Cela représente un « retour » à un ancien ensemble de valeurs – une religiosité silencieuse ; un « retour » vers un être à nouveau « dans le monde et faisant partie du monde ». C’est un ensemble de valeurs qui n’a en fait pas changé (même s’il a été revêtu du christianisme), avec ses mythes fondateurs, et la notion d’ordre cosmique (Maât) tourbillonnant encore dans les profondeurs de l’inconscient collectif. Bien sûr, « l’Ancien » ne peut pas être un retour intégral sur ce qu’il fut. Ce ne peut être la simple restauration de ce qui était autrefois. Il faut le concevoir comme si une « nouvelle jeunesse » renaissait, – l’éternel retour – de notre propre décomposition.
Henri Corbin, cet érudit de l’Islam, ayant noté en Iran un panneau arrière en bois d’un placard sur lequel des silhouettes de vases de formes diverses étaient découpées, a suggéré que, comme pour ces vases dont les formes solides n’existaient plus, l’espace qu’ils occupaient autrefois existe toujours – ne serait-ce que sous la forme d’un vide délimité par un contour. De même, les anciennes notions et valeurs ont-elles ainsi laissé leur trace. Et c’est peut-être ce qui pousse les élites globalistes à leurs tentatives d’intervention radicale. En plusieurs siècles, le vaste mouvement des Lumières avait brisé le bref retour du monde antique en Europe, connu sous le nom de Renaissance.
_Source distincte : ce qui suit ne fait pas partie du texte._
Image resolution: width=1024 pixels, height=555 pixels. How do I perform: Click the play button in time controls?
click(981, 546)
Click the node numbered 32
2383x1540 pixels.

Désormais, la vulnérabilité a changé de côté et c’est le monde des élites d’aujourd’hui qui implose. Ce qui avait été diagnostiqué comme définitivement vaincu, au-delà de tout rétablissement possible, resurgit prudemment des ruines de notre « monde nouveau ». La roue du Temps tourne et revient à son segment initial. Tout cela pourrait très mal se passer, – le mode de pensée linéaire imposé à l’Occident a une propension irrésistible au totalitarisme. Nous verrons.
La vague des Lumières avait pulvérisé les vieilles croyances, exposant tout ce qui était Delphique et insondable à l’impitoyable observation du scepticisme radical, en provoquant de terribles tensions psychiques (plus de 10 000 Européens ont été brûlés vifs pendant l’hystérie des grandes chasses aux sorcières) ; mais aujourd’hui, nous avons une vague de cet inépuisable « autre chose » sortant des profondeurs de la psyché humaine pour se précipiter sur les roches de la certitude de soi des Lumières. Les tensions et l’hystérie se succèdent de la même manière.
Ce « retour » rend littéralement fous les hommes et les femmes – jusqu’à risquer une guerre catastrophique plutôt que de renoncer au mythe de la Destinée Manifeste de l’Amérique, ou même de reconnaître les failles de leur façon radicalement disjonctive de concevoir un monde qui doit être forcé à se couler dans l’une ou l’autre forme d’une mythique convergence globale.